Ao caracterizar esse arcaísmo, fundamenta ser muito difícil a aprovação da reforma política. Poucas vezes uma fala descompromissada cumpriu o papel de auto-análise como nesta ocasião.
Desnecessário traçar aqui uma pequena biografia do político oriundo do PSD maranhense, que após desentendimento com um cacique local, integra a ala bossa nova da UDN - então capitaneada nacionalmente por Carlos Lacerda - fazendo de si e sua família ampliada um fiel e valoroso braço civil da ditadura militar.
Surpreende a afirmação acima pela sinceridade. Se há alguém que remonta as piores tradições do mandonismo brasileiro, onde a fronteira entre o bem público e o usufruto particular é nula, este é o ex-presidente do Senado.
Consideremos que nosso país nasce desta tradição evocada no início do século retrasado, quando os proprietários de escravos – “nobres” parlamentares se auto-representando – concordaram com a unidade territorial do Império em troca da manutenção da escravatura. São estes os predecessores dos coronéis brilhantemente descritos por Victor Nunes Leal e cuja versão contemporânea encarna em personagens da estirpe do escritor de Marimbondos de Fogo.
Sarney não é um sobrevivente e tampouco um equilibrista.

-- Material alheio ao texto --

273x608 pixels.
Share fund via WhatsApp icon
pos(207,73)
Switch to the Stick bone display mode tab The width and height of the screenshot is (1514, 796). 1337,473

Ele é a personificação da política profissional brasileira, tendo a mais longa carreira em atividade no Brasil. Tamanha é sua desenvoltura na função que inspira livros de investigação jornalística e de análise institucional.
Toda vez que tenho de materializar o conceito de cultura política paroquiana, fisiológica, patrimonialista regida por relação de clientela, o candidato a vice de Tancredo Neves no colégio eleitoral ganha presença em sala de aula. A cada semestre, ao ter de abordar o tema da transição democrática e do pacto intra-elites inspirado na mudança de regime na Espanha, o ex-governador do Maranhão e presidente da república sem haver sido eleito, é citado.
Sarney é quase onipresente, tendo apoiado a ditadura e com participação em todos os governos centrais do país de 1985 até o presente. Se alguém personifica a permanência das relações políticas do século XIX no Brasil, este é o maranhense senador pelo Amapá.
24 de abril de 2013
Bruno Lima Rocha é cientista político.